■ **Given request A**
Answer these about the IMO 2010 A1 write-up, one answer a line:
(i) What must the floor of the constant C equal for a nonzero solution?
(ii) Which pair (x, y) is substituted first in the solution?
(iii) Per the Extra section, R must not be isomorphic to which rings for an α with 0 < α < 1 to exist?
■ **Given request B**
Please reproduce the IMO 2010 A1 write-up from "Let $R$ and" up to and including "so $⌊C⌋ = ⌊f(0)⌋ = 1$.".
■ **Given request C**
Carry on the IMO 2010 A1 write-up from its final line.

* Start Source passage *

IMO 2010 A1 (P1)

A ring with floor is a totally ordered ring $R$ with a floor function $⌊⬝⌋ : R → ℤ$ such that for any $x ∈ R$ and $n ∈ ℤ$, we have $⌊x⌋ ≤ n$ if and only if $x ≤ n_R$. (See FloorRing for the formal definition.)

Let $R$ and $S$ be totally ordered rings with floor. Suppose that there exists $α ∈ R$ such that $0 < α < 1$. Find all functions $f : R → S$ such that for any $x, y ∈ R$, $$ f(⌊x⌋ y) = ⌊f(y)⌋ f(x). $$

Answer

$f ≡ 0$ and $f ≡ C$ for some constant $C ∈ S$ with $⌊C⌋ = 1$.

Solution

Plugging $(x, y) = (0, 0)$ yields either $f(0) = 0$ or $⌊f(0)⌋ = 1$. In the case $⌊f(0)⌋ = 1$, plugging $y = 0$ yields that $f ≡ C$ for some constant $C$. Note that $C = f(0)$, so $⌊C⌋ = ⌊f(0)⌋ = 1$.

Now assume that $f(0) = 0$. Fix some $α ∈ R$ such that $0 < α < 1$. Plugging $x = y = α$ yields $⌊f(α)⌋ f(α) = f(0) = 0$ and so $⌊f(α)⌋ = 0$. Plugging $(x, y) = (-1, α)$ then yields $f(-α) = 0$. Finally, since $⌊-α⌋ = -1$, plugging $x = -α$ gives $f ≡ 0$.

Extra

It can be shown that there exists $α ∈ R$ such that $0 < α < 1$ as long as $R$ is not isomorphic to either $ℤ$ or the trivial ring.

def IMOSL.IMO2010A1.good {R : Type u_1} {S : Type u_2} [Ring R] [LinearOrder R] [FloorRing R] [Ring S] [LinearOrder S] [FloorRing S] (f : R → S) : Prop

A function f : R → S is called good if f(⌊x⌋ y) = ⌊f(y)⌋ f(x) for all x, y : R.

* End Source passage *
* Start Entries supplied *

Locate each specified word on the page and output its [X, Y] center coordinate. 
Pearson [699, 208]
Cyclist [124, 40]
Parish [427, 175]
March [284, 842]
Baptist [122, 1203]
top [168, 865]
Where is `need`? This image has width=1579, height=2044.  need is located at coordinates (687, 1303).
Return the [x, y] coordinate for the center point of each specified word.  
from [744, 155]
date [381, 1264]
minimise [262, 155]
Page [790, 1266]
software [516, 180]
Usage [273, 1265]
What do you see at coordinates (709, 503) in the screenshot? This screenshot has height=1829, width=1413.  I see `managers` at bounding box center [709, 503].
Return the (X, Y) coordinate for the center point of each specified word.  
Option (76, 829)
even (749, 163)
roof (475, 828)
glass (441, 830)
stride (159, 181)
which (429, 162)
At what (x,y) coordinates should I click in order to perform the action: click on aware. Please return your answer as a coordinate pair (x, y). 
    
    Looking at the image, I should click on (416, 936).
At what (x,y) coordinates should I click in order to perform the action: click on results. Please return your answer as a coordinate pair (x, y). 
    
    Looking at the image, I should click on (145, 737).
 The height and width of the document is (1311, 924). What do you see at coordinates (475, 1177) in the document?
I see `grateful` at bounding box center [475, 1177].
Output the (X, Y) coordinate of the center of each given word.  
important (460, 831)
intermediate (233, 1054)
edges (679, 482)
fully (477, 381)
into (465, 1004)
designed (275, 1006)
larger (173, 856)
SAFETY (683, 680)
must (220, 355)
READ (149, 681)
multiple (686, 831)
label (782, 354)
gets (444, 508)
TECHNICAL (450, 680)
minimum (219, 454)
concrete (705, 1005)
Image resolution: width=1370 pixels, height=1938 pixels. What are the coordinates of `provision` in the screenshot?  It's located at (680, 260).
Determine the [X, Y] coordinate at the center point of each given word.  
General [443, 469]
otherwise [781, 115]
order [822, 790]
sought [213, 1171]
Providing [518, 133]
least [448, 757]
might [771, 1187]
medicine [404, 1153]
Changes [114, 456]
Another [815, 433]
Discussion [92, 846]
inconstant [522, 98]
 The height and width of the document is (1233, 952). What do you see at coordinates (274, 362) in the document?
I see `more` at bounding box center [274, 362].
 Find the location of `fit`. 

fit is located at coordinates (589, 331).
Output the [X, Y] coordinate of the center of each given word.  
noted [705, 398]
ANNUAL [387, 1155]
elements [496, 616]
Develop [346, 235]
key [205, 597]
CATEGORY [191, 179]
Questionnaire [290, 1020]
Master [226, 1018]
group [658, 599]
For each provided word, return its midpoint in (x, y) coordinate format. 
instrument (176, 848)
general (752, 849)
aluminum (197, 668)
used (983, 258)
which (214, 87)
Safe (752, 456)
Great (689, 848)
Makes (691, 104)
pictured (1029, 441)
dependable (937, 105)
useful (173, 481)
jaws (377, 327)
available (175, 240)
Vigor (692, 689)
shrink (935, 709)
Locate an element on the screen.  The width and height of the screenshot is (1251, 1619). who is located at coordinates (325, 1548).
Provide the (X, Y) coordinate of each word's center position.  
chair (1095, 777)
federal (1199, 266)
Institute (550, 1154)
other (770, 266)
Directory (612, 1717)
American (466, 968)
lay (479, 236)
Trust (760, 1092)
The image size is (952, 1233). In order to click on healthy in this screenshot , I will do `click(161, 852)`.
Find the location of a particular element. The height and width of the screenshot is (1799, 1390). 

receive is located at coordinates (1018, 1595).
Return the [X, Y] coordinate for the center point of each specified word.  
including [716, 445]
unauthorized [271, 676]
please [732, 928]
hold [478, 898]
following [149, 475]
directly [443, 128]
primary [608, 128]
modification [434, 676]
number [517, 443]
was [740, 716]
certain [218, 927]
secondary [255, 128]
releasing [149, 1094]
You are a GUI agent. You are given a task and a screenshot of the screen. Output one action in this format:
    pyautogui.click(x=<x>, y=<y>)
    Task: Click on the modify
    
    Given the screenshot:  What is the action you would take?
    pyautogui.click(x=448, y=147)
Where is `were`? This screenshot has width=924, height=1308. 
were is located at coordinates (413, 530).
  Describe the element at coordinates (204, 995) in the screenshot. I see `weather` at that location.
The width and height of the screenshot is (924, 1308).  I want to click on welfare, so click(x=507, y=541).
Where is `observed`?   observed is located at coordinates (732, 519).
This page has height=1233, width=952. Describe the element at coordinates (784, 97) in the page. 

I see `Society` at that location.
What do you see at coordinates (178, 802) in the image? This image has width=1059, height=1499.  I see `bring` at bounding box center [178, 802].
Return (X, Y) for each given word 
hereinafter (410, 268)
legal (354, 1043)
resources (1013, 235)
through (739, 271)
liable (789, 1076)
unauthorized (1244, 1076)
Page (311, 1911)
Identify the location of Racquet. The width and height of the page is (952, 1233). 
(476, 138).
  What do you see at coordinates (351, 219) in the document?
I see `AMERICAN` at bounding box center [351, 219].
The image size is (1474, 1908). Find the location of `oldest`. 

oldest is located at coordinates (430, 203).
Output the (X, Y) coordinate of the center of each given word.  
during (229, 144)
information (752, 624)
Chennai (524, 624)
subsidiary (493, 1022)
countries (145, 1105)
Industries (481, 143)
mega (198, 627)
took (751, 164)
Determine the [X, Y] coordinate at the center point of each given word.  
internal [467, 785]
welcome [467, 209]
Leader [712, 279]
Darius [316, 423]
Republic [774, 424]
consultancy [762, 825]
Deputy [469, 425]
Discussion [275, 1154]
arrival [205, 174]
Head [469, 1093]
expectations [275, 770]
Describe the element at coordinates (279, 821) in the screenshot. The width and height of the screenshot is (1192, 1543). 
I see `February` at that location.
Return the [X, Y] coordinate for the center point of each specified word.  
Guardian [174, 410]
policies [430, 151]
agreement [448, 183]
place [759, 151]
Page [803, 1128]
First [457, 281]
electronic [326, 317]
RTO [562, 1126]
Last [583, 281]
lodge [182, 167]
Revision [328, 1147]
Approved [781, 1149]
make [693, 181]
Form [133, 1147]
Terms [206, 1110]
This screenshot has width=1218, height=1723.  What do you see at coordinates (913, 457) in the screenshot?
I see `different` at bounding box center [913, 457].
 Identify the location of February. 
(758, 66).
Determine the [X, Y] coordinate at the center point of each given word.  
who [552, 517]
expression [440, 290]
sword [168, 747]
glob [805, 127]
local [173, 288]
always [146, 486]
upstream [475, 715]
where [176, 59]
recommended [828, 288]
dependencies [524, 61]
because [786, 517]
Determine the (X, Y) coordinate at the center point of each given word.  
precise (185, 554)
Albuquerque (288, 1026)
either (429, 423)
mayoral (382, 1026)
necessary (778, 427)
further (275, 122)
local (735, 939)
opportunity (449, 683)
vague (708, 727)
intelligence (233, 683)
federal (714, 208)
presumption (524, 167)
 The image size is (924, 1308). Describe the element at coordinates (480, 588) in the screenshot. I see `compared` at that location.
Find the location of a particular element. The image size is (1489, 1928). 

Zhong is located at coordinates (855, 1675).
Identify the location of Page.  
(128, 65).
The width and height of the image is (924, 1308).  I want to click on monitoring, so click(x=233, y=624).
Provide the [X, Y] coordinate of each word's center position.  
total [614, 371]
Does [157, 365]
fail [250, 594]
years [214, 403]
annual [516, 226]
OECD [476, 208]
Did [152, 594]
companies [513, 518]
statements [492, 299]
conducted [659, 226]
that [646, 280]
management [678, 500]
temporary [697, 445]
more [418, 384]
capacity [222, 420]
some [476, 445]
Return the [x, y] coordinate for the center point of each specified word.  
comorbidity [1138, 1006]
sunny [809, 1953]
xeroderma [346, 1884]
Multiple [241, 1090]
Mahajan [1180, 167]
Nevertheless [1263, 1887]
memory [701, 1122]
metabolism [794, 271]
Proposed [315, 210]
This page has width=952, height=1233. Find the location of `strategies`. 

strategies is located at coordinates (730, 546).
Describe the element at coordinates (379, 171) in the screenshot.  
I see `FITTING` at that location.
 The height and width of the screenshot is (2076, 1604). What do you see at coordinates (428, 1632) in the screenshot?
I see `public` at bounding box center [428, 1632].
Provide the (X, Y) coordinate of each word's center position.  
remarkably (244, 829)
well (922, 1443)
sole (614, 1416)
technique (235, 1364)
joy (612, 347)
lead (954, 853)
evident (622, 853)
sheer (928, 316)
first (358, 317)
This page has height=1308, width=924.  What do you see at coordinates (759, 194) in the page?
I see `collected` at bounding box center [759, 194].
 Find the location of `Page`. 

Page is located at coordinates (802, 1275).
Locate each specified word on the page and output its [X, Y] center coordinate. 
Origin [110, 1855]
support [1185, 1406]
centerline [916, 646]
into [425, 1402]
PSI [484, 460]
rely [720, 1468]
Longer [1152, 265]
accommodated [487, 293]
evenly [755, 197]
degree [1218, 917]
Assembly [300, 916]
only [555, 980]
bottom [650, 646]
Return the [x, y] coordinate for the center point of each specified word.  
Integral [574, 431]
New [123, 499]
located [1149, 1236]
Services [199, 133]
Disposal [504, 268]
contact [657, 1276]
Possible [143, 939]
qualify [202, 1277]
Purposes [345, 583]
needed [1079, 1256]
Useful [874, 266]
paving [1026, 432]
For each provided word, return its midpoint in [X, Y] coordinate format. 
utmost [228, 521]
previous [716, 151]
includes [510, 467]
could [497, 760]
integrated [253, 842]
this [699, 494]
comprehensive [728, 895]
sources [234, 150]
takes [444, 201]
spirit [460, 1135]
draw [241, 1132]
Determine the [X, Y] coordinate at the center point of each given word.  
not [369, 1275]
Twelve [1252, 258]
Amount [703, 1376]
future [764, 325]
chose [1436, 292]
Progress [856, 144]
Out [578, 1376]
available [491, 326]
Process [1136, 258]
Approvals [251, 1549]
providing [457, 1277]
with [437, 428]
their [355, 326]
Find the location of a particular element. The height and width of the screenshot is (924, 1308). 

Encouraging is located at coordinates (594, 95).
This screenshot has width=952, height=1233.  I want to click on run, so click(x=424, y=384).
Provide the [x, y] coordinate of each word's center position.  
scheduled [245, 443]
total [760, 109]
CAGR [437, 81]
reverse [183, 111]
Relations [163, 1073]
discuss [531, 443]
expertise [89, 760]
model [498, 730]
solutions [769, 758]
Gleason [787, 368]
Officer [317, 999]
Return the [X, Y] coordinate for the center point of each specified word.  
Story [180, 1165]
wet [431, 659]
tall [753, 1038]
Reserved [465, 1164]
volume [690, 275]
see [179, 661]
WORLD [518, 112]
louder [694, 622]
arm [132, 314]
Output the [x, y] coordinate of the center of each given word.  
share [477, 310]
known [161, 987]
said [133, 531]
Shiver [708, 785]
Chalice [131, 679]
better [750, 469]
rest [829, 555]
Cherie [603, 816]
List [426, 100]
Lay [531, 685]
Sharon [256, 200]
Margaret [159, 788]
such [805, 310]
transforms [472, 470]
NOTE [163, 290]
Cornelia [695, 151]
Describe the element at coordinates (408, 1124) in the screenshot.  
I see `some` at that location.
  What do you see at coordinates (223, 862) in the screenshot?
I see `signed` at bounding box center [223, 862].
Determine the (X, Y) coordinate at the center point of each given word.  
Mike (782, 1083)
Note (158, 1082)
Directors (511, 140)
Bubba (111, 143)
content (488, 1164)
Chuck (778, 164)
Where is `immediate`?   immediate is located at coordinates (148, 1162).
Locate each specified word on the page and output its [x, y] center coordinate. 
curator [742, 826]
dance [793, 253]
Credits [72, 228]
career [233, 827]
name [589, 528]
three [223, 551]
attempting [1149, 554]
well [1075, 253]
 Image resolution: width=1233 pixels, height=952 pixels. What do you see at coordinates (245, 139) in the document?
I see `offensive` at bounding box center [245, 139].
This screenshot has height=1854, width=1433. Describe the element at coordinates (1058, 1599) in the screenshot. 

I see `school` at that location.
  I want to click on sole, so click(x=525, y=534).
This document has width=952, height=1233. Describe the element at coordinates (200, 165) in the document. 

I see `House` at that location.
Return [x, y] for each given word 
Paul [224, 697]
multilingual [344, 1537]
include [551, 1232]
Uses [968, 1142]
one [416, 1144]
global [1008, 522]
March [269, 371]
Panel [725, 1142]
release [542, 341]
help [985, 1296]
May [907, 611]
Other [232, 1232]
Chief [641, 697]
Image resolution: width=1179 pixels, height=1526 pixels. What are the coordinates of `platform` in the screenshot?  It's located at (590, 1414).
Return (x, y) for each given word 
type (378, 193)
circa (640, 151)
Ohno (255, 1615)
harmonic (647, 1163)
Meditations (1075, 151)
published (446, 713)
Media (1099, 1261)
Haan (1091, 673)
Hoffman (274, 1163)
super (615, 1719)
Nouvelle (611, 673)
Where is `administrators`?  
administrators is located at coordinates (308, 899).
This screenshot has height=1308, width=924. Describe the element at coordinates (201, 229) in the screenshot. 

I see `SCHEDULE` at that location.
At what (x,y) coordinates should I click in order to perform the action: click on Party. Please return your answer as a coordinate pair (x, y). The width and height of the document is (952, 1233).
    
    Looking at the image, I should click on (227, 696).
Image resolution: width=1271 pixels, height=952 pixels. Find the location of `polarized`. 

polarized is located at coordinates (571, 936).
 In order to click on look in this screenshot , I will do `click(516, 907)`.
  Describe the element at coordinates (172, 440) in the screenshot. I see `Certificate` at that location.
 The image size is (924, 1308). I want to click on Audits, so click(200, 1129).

* End Entries supplied *

■ **Result A**
(i) 1
(ii) (0, 0)
(iii) ℤ or the trivial ring

■ **Result B**
Let $R$ and $S$ be totally ordered rings with floor. Suppose that there exists $α ∈ R$ such that $0 < α < 1$. Find all functions $f : R → S$ such that for any $x, y ∈ R$, $$ f(⌊x⌋ y) = ⌊f(y)⌋ f(x). $$

Answer

$f ≡ 0$ and $f ≡ C$ for some constant $C ∈ S$ with $⌊C⌋ = 1$.

Solution

Plugging $(x, y) = (0, 0)$ yields either $f(0) = 0$ or $⌊f(0)⌋ = 1$. In the case $⌊f(0)⌋ = 1$, plugging $y = 0$ yields that $f ≡ C$ for some constant $C$. Note that $C = f(0)$, so $⌊C⌋ = ⌊f(0)⌋ = 1$.

■ **Result C**
Equations

• IMOSL.IMO2010A1.good f = ∀ (x y : R), f (⌊x⌋ • y) = ⌊f y⌋ • f x

theorem IMOSL.IMO2010A1.zero_is_good {R : Type u_1} {S : Type u_2} [Ring R] [LinearOrder R] [FloorRing R] [Ring S] [LinearOrder S] [FloorRing S] : good 0

The zero function is good.

theorem IMOSL.IMO2010A1.const_is_good_of_floor_eq_one {R : Type u_2} {S : Type u_1} [Ring R] [LinearOrder R] [FloorRing R] [Ring S] [LinearOrder S] [FloorRing S] {C : S} (hC : ⌊C⌋ = 1) : good fun (x : R) => C

The constant function f ≡ C is good if ⌊C⌋ = 1.

theorem IMOSL.IMO2010A1.good.floor_eq_one_or_eq_zero {R : Type u_2} {S : Type u_1} [Ring R] [LinearOrder R] [FloorRing R] [Ring S] [LinearOrder S] [FloorRing S] [IsOrderedAddMonoid S] {f : R → S} (hf : good f) : ⌊f 0⌋ = 1 ∨ f 0 = 0

We have either ⌊f(0)⌋ = 1 or f(0) = 0.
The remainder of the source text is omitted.